He turned to the door, and opened it. Lyn's heart was beating hard as she watched him. And then-she said, "Casey... don't go."
He hesitated. She thought he would ignore her, or that he hadn't heard, or that he would pretend to misunderstand. She knew she wouldn't have the courage to ask again.
Then he turned around, and closed the door softly. His eyes were quiet and gently probing, but he did not cross the room toward her. He asked, "Why?"
Her heart was pounding so now that it hurt her throat. She answered, almost steadily, "Does it matter?"
He came over to her, placing his hands lightly upon her waist. Not drawing her close, not embracing, merely touching. He said, "To me it does."
She placed her hands on his forearms, searching his eyes for something she could not even name. „. knowing only that, when she looked at him, she found it. And she said, "Because... I've been afraid for so long. And you make me feel strong."

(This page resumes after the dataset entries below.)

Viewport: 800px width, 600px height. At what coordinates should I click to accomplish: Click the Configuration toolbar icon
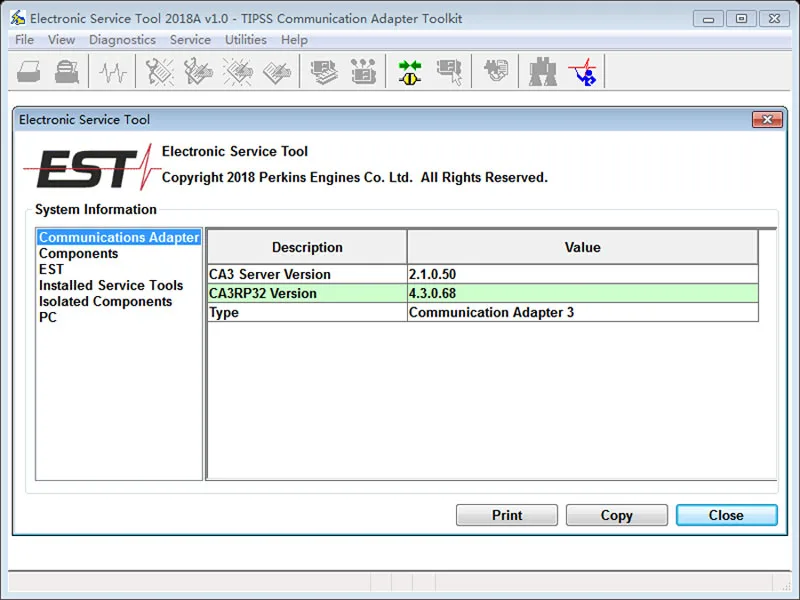click(363, 71)
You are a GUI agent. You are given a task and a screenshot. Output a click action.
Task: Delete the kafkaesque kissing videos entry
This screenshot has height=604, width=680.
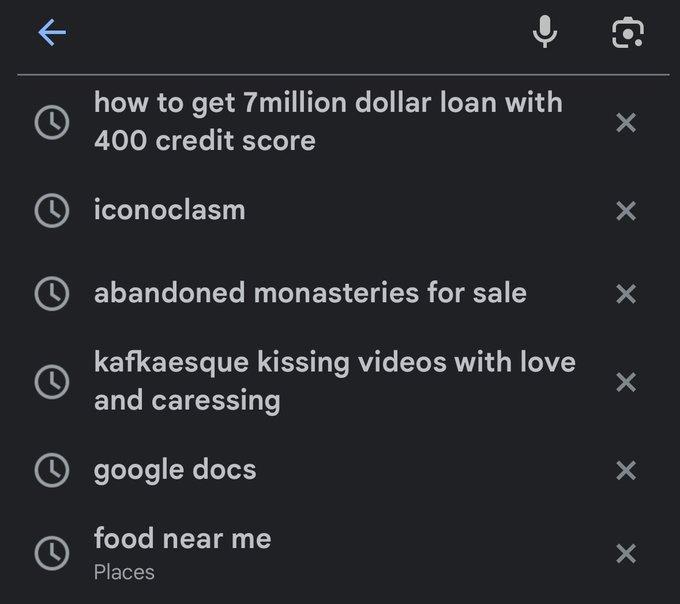click(626, 381)
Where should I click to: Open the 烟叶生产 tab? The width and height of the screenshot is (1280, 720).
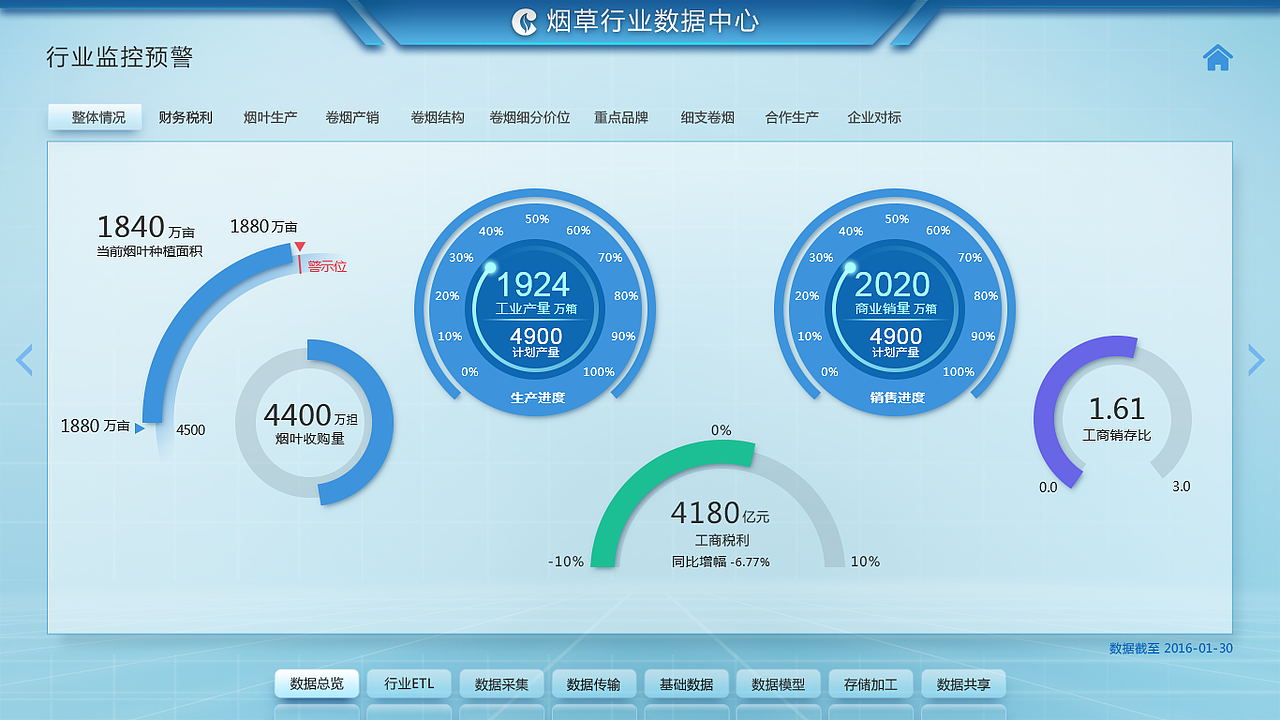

He lowered his eyes, and she could not see the expression there. Her heart was straining, bursting, slamming in her chest as his hands left her waist and she thought he would move away. But instead his hands came to her hair, tugging at the combs that held it away from her face. One by one he loosened the combs and let them drop to the floor. He threaded his fingers through her hair, combing the curls over her shoulders, holding them to the light. His eyes were soft with wonder at the effect. And then he looked at her face, cupping one palm against her cheek. He said huskily, "Let's go into the bedroom."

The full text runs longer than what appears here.